◆ What the task requires
Please output the section of the listing below that opens with the line containing "Open the Actions wrench menu" and closes with the line containing "The height and width of the screenshot is (359, 514).", exactly and with nothing else.

◆ Record set
------------------------------------------------------------------------
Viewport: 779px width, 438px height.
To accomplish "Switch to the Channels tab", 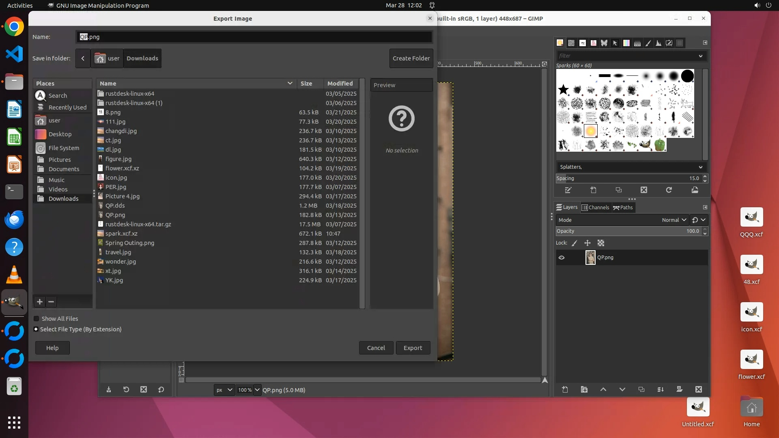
------------------------------------------------------------------------
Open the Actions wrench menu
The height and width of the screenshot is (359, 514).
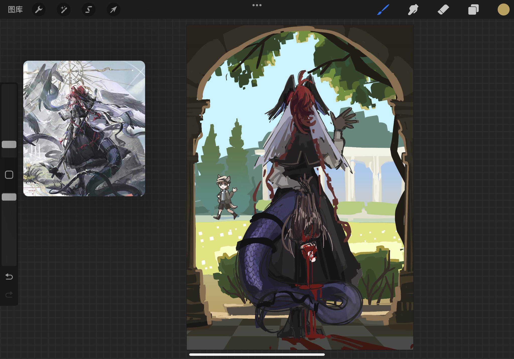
------------------------------------------------------------------------
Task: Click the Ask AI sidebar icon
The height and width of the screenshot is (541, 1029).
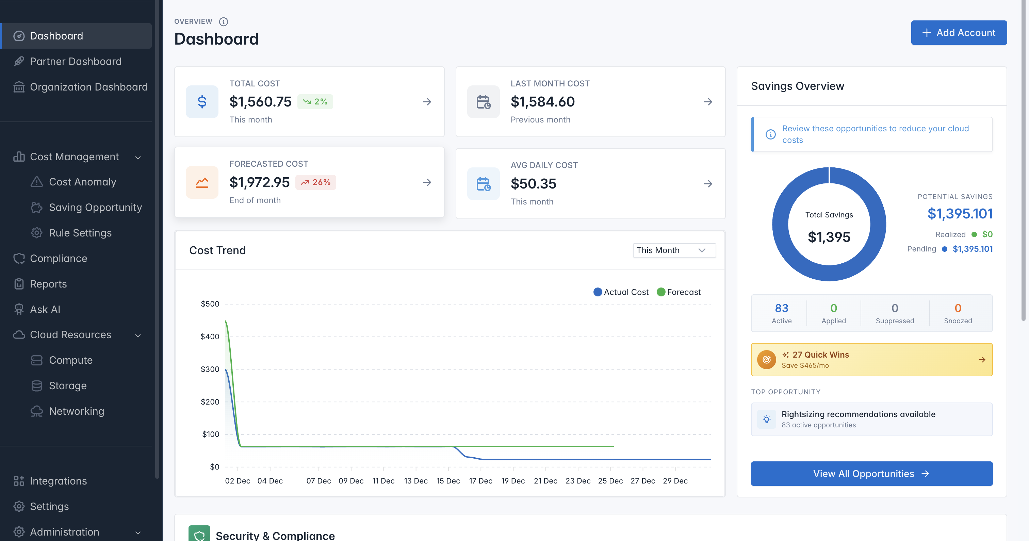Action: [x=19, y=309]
------------------------------------------------------------------------
◆ Solution to this problem
Open the Actions wrench menu
The height and width of the screenshot is (359, 514).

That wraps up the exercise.